[Stored records]
+++++
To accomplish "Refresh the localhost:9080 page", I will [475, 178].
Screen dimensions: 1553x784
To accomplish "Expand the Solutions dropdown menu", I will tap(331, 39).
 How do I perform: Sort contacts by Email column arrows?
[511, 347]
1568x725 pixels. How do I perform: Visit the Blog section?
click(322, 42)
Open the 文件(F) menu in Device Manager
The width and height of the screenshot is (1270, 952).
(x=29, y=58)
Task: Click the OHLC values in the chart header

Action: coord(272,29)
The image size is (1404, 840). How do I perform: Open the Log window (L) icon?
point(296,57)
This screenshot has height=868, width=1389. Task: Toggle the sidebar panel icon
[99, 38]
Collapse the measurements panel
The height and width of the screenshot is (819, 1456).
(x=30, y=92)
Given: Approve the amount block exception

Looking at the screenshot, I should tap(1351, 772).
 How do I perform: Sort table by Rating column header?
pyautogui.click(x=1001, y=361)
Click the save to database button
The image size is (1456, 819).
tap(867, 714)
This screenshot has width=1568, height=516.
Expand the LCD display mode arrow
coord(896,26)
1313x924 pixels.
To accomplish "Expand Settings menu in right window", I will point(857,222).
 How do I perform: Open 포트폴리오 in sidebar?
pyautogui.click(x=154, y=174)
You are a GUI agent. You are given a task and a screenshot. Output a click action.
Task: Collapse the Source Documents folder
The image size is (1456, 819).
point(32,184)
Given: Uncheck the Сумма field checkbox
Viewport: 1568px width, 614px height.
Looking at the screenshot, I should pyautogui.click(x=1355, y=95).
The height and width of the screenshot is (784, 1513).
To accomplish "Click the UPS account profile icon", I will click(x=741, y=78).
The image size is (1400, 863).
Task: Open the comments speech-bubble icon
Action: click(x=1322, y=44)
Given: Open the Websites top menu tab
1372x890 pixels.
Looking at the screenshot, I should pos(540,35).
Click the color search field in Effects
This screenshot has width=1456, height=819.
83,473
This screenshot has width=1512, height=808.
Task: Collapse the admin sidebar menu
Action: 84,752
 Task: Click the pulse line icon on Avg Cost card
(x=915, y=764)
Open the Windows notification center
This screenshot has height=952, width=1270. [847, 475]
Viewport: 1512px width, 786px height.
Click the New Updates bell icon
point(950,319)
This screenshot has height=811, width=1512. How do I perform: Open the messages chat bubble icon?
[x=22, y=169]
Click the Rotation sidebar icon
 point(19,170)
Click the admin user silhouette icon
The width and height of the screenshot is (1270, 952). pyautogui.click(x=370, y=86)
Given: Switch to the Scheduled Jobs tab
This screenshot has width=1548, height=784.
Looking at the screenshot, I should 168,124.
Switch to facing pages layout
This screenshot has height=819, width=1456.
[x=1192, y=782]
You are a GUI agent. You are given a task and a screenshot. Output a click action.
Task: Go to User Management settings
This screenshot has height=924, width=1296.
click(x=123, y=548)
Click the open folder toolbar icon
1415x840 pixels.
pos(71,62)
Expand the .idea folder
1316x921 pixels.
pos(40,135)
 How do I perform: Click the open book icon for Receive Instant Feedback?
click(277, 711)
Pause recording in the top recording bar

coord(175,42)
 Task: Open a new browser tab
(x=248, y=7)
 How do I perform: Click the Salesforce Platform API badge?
+++++
● **TO DO**: The lines from the one containing "This screenshot has width=1548, height=784." through the last line of the records are to be transcribed exactly, with nothing else added.

● **REPLY**:
This screenshot has width=1548, height=784.
Looking at the screenshot, I should 168,124.
Switch to facing pages layout
This screenshot has height=819, width=1456.
[x=1192, y=782]
You are a GUI agent. You are given a task and a screenshot. Output a click action.
Task: Go to User Management settings
This screenshot has height=924, width=1296.
click(x=123, y=548)
Click the open folder toolbar icon
1415x840 pixels.
pos(71,62)
Expand the .idea folder
1316x921 pixels.
pos(40,135)
 How do I perform: Click the open book icon for Receive Instant Feedback?
click(277, 711)
Pause recording in the top recording bar

coord(175,42)
 Task: Open a new browser tab
(x=248, y=7)
 How do I perform: Click the Salesforce Platform API badge?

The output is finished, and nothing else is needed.